──────── Data supplied

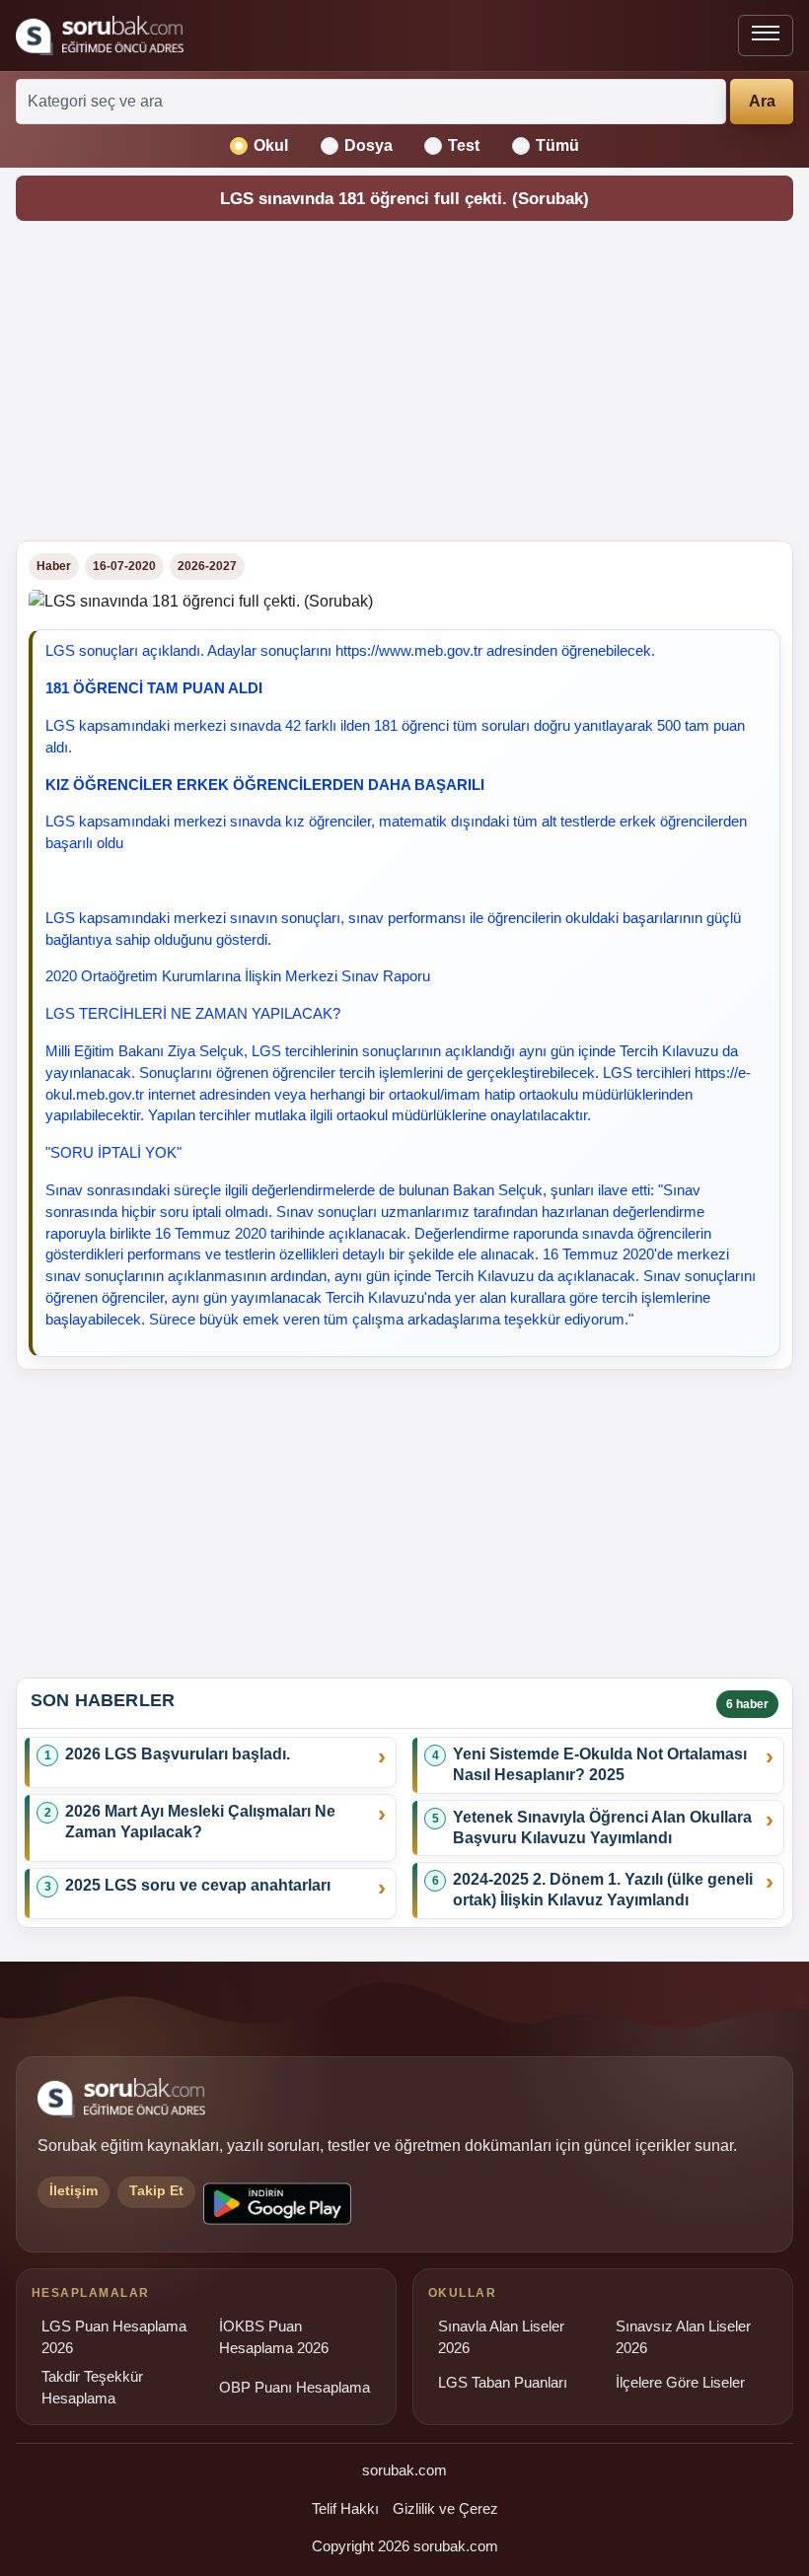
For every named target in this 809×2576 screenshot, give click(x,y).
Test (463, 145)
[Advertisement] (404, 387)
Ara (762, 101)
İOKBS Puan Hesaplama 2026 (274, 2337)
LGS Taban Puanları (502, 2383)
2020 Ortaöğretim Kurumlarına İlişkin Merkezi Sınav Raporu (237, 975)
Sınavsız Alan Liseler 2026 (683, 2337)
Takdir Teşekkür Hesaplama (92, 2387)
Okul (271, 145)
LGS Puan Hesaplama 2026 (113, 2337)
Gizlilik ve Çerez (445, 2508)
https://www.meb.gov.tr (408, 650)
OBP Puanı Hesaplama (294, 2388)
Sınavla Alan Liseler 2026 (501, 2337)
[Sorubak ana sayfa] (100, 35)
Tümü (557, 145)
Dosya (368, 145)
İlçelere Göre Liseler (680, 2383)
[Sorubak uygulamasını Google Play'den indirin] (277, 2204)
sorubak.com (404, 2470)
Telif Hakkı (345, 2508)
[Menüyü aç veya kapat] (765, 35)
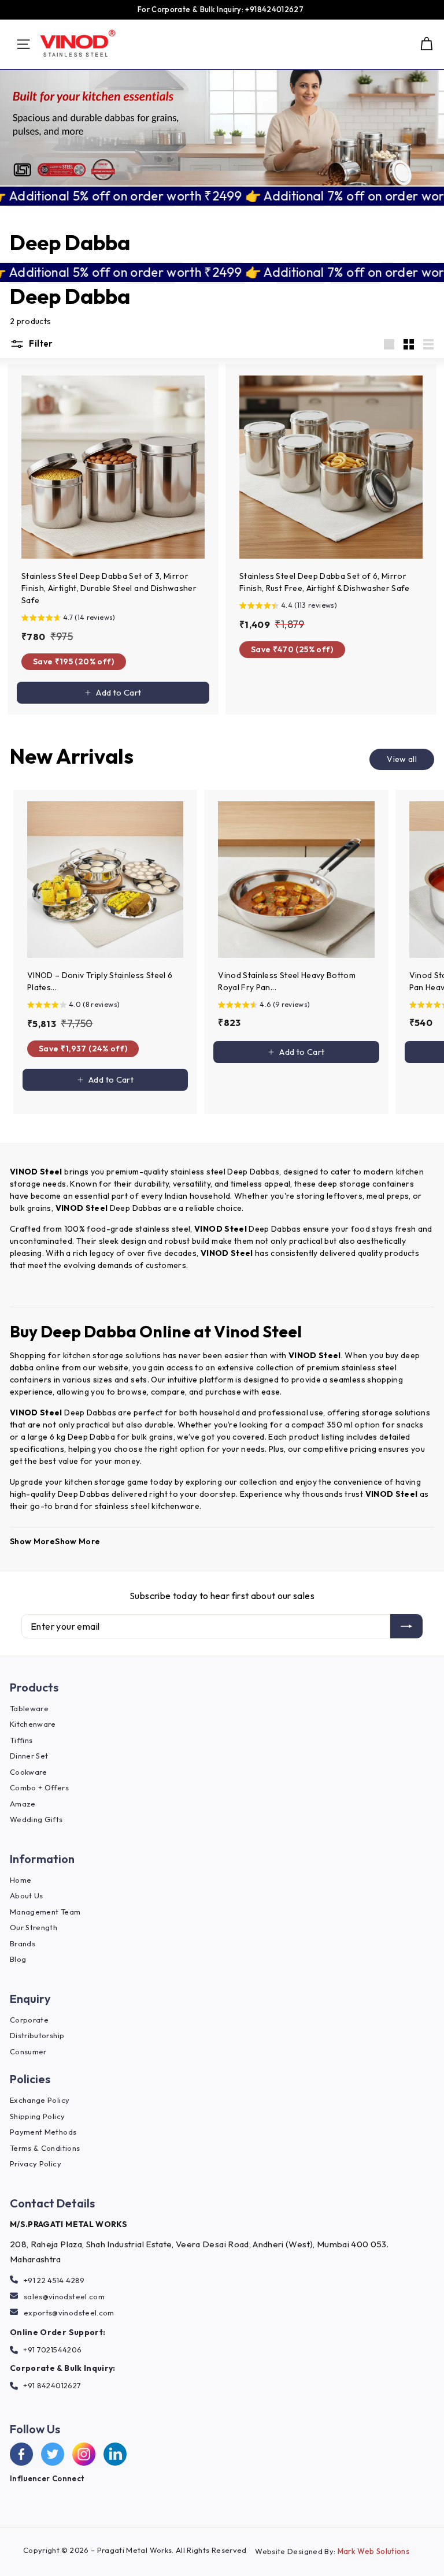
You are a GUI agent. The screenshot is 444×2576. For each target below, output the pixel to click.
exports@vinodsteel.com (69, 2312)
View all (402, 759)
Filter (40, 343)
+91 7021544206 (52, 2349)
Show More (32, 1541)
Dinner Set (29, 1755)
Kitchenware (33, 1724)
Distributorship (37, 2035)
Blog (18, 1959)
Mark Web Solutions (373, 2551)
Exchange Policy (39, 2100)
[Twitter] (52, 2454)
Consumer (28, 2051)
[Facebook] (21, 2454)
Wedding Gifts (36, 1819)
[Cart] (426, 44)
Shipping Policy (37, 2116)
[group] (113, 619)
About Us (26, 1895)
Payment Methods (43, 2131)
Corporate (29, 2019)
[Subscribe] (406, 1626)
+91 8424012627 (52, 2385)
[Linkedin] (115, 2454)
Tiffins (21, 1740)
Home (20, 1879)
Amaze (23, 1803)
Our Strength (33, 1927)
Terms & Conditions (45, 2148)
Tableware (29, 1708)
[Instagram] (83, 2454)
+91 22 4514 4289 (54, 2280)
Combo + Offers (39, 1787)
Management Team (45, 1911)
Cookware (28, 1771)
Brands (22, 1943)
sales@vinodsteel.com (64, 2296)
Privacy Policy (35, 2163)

────────────────
──────── Data supplied

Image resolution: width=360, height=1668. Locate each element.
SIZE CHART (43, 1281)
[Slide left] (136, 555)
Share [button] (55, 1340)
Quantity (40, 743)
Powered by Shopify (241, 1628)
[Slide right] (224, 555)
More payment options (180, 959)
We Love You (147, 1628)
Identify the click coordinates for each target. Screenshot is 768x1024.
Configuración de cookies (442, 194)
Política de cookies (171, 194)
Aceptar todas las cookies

────────────────

Problem: Say how many lines in the entries include the word "each", with no text around the number.

Worked solution: 3